After every successful build the .csproj runs a PostBuild target that copies the output to ChroMapper’s Plugins directory:
<Target Name="PostBuild" AfterTargets="PostBuildEvent">
    <Exec Command="xcopy /Y /F &quot;$(ProjectDir)bin\$(Configuration)\$(TargetName).dll&quot; &quot;$(ChroMapperDir)\Plugins\&quot;" />
    <Exec Condition=" '$(Configuration)' == 'Debug' " Command="xcopy /Y /F &quot;$(ProjectDir)bin\$(Configuration)\$(TargetName).pdb&quot; &quot;$(ChroMapperDir)\Plugins\&quot;" />
</Target>
  • The first <Exec> always copies the DLL.
  • The second <Exec> only runs in the Debug configuration and copies the .pdb alongside it.
The /Y flag overwrites without prompting; /F prints the source and destination paths so you can confirm the copy happened in the build output.

Building from the CLI

1

Open a terminal in the project directory

Navigate to the folder that contains your .csproj file.
2

Build in Debug mode

dotnet build
MSBuild defaults to the Debug configuration when none is specified.
3

Build in Release mode

dotnet build -c Release
You can also invoke MSBuild directly if dotnet build is not available:
msbuild MyPlugin.csproj /p:Configuration=Release

Building from Visual Studio

1

Open the solution

Double-click your .csproj or open Visual Studio and use File → Open → Project/Solution.
2

Select a configuration

Choose Debug or Release from the configuration dropdown in the toolbar.
3

Build

Press Ctrl+Shift+B or go to Build → Build Solution.
The Output window shows the xcopy lines from the post-build step, confirming the DLL was copied to $(ChroMapperDir)\Plugins\.
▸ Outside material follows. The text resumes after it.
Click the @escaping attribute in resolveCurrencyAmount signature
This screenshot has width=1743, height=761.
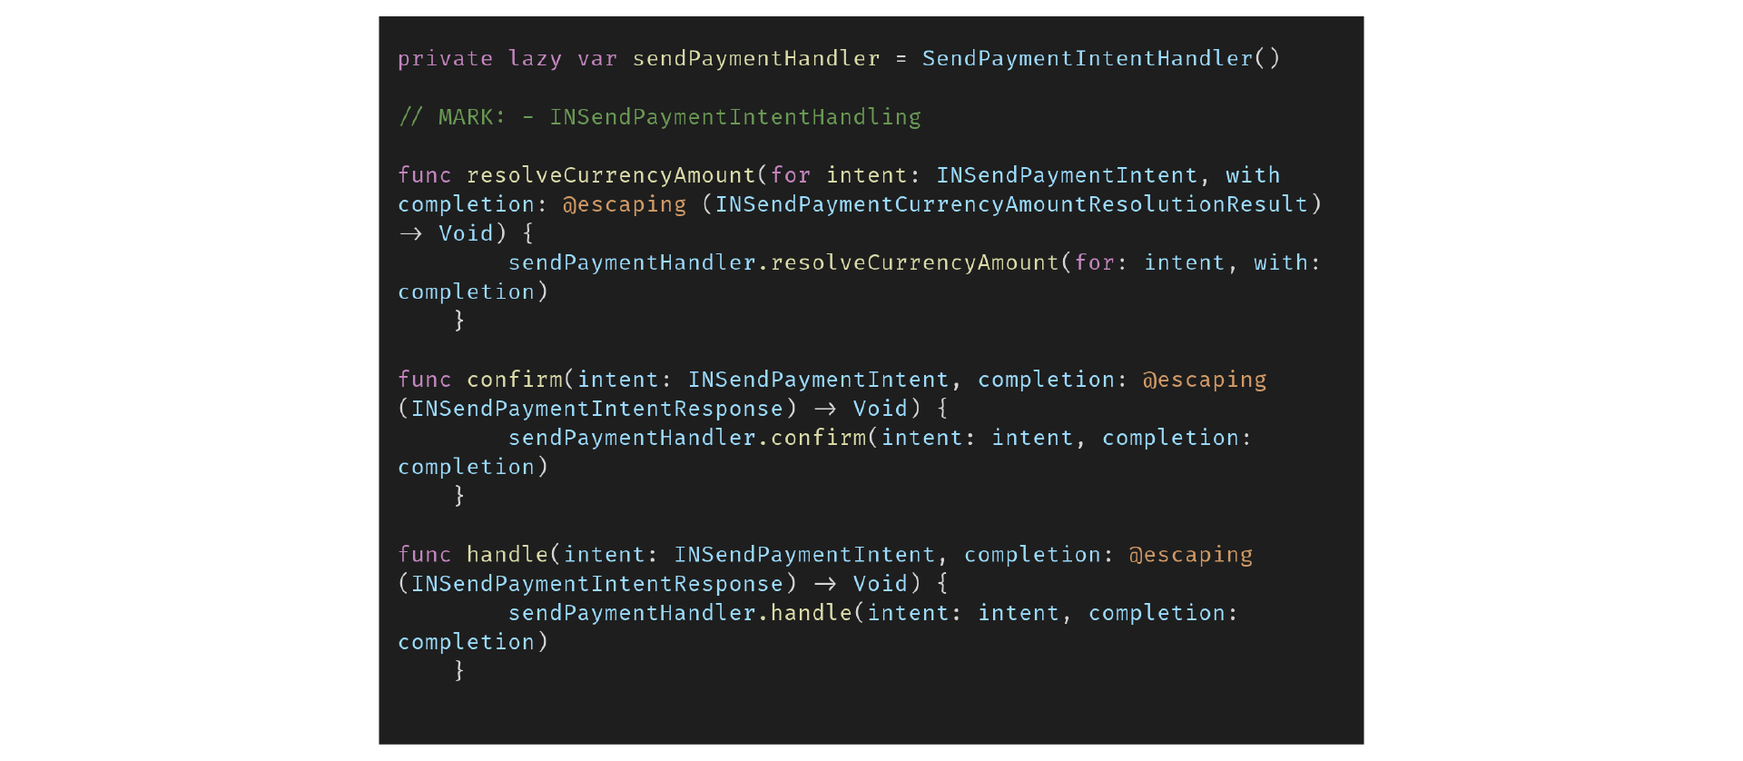tap(625, 204)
Where ChroMapper loads plugins from

ChroMapper scans the Plugins subdirectory of its installation folder on startup. The post-build target writes your DLL there automatically, so a clean build-then-launch cycle is all you need:
<ChroMapperDir>\
└── Plugins\
    └── MyPlugin.dll       ← your plugin
    └── MyPlugin.pdb       ← debug symbols (Debug build only)

Verifying your plugin loaded

Your plugin’s Init method emits a log message:
Debug.Log($"Hello from {Name}!");
Check for it in one of two places:
  1. ChroMapper’s in-editor console — visible at the bottom of the ChroMapper window if the developer console is open.
  2. Unity’s player log — written to:
    %APPDATA%\..\LocalLow\BinaryElement\ChroMapper\Player.log
    
    Search the log for your plugin’s name to confirm it initialised without errors.
Check the following:
  • The DLL is in $(ChroMapperDir)\Plugins\ (the post-build xcopy output confirms this).
  • The class is decorated with [Plugin(Name)] and the init method with [Init].
  • NuGet packages were restored — an incomplete Krafs.Publicizer restore can silently produce a DLL that fails to load.
  • The ChroMapperDir variable pointed to the correct installation when you built.